Still, Tamashiro said HPD has begun outfitting officers who are carrying the Tasers with new pepper spray. The Tasers were scheduled to be distributed among 70 qualified officers in police District 1, which covers an area from Liliha to Punahou streets and from Round Top Drive to Ala Moana Beach, and evaluate their use over six months.
"The reason for the D-1 area is because that's where we have a high number of incidents involving use of force against officers," Tamashiro said. "Particularly at night."
"Other departments across the nation just carry the Taser and their firearm and have taken pepper spray and even their baton out of the loop ... but we want to be able to give our officers more options."

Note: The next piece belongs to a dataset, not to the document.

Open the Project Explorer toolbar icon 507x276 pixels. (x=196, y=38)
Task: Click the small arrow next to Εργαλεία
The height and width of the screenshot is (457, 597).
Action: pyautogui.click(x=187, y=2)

Tamashiro said the new pepper spray works the same, by dilating capillaries and causing temporary blindness, along with causing the inflammation of breathing tissues, forcing people to double over and cough uncontrollably. The M26 Advanced Taser police will be using sends two hooklike probes attached to monofilament lines, which can deliver a 50,000-volt charge, incapacitating a suspect for five to 10 seconds by briefly overriding the central nervous system.
Part of qualifying officers to carry either item includes having to endure being sprayed and Tasered themselves.
"Everyone that's carrying the Taser has been hit with it," Tamashiro said. "And everybody from the chief down has taken the pepper spray in the face."